We can also visualize the fit of the model to the data:

.. jupyter-execute::

    moments.Plotting.plot_1d_comp_Poisson(model, data)

Confidence intervals
____________________

We're often interested in estimating the precision of the inferred parameters
from our best fit model. To do this, we can compute a *confidence interval* for
each free parameter from the model fit. Methods implemented in ``moments`` to
compute, particularly the method based on the Godambe Information Matrix
[Coffman2016]_, were first implemented in dadi by Alec Coffman, who's paper
should be cited if these methods are used.

See the :ref:`API documentation for uncertainty functions <sec_sfs_api>` for
information on their usage.

Two population example
----------------------

Here, we will create some fake data for a two-population split-migration model,
and then re-infer the input parameters to the model used to create that data.
This example uses the ``optimize_log_fmin`` optimization function. We'll also
use the ``FIM_uncert`` function to compute uncertainties (reported as standard
errors).

.. jupyter-execute::

    input_theta = 10000
    params = [2.0, 3.0, 0.2, 2.0]
    model_func = moments.Demographics2D.split_mig
    model = model_func(params, [20, 20])
    model = input_theta * model
    data = model.sample()

    p_guess = [2, 2, .1, 4]
    lower_bound = [1e-3, 1e-3, 1e-3, 1e-3]
    upper_bound = [10, 10, 1, 10]

    p_guess = moments.Misc.perturb_params(
        p_guess, lower_bound=lower_bound, upper_bound=upper_bound)
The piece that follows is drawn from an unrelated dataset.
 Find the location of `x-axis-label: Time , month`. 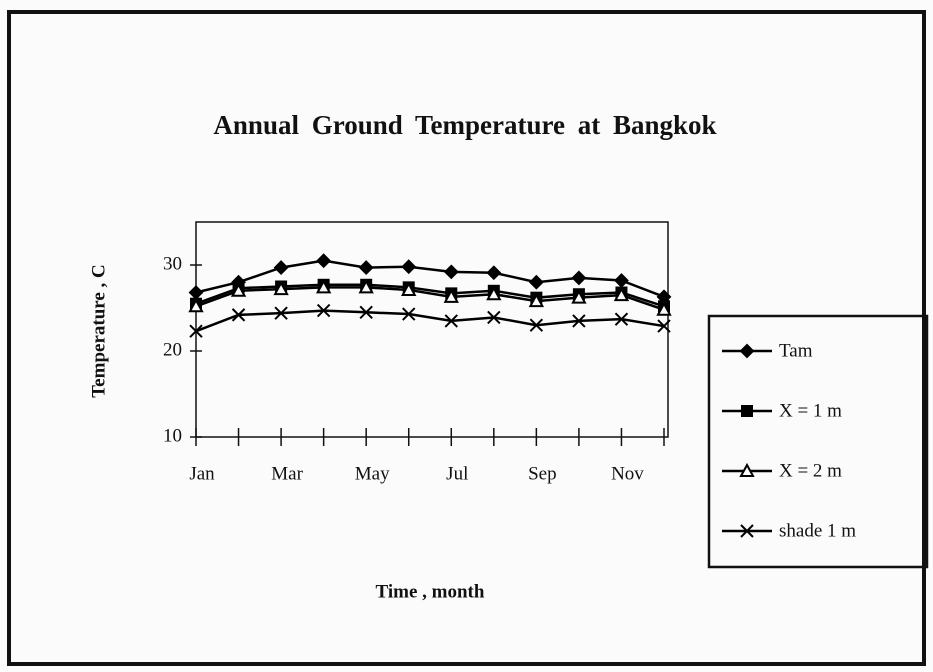

x-axis-label: Time , month is located at coordinates (430, 592).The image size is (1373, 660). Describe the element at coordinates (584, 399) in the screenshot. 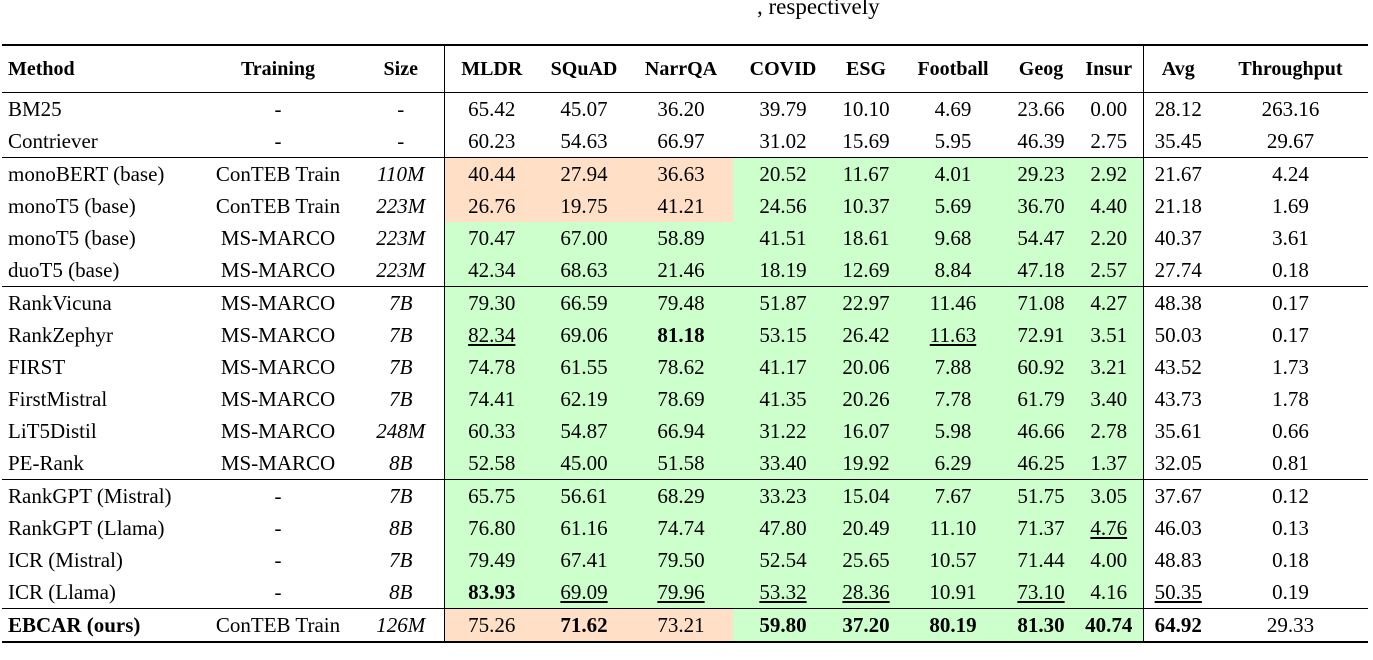

I see `cell-squad: 62.19` at that location.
    opt_params = moments.Inference.optimize_log_fmin(
        p_guess, data, model_func,
        lower_bound=lower_bound, upper_bound=upper_bound,
        verbose=20) # report every 20 iterations

    refit_theta = moments.Inference.optimal_sfs_scaling(
        model_func(opt_params, data.sample_sizes), data)

    uncerts = moments.Godambe.FIM_uncert(
        model_func, opt_params, data)

    print_params = params + [input_theta]
    print_opt = np.concatenate((opt_params, [refit_theta]))

    print("Params\tnu1\tnu2\tT_div\tm_sym\ttheta")
    print(f"Input\t" + "\t".join([str(p) for p in print_params]))
    print(f"Refit\t" + "\t".join([f"{p:.4}" for p in print_opt]))
    print(f"Std-err\t" + "\t".join([f"{u:.3}" for u in uncerts]))

    moments.Plotting.plot_2d_comp_multinom(
        model_func(opt_params, data.sample_sizes), data)

Above, we can see that we recovered the parameters used to simulate the data
very closely, and we used ``moments``'s plotting features to visually compare
the data to the model fit.


**********
References
**********

.. [Sawyer1992]
    Sawyer, Stanley A., and Daniel L. Hartl. "Population genetics of polymorphism and divergence." *Genetics* 132.4 (1992): 1161-1176.

.. [Coffman2016]
   Coffman, Alec J., et al. "Computationally efficient composite likelihood statistics for demographic inference." *Molecular biology and evolution* 33.2 (2016): 591-593.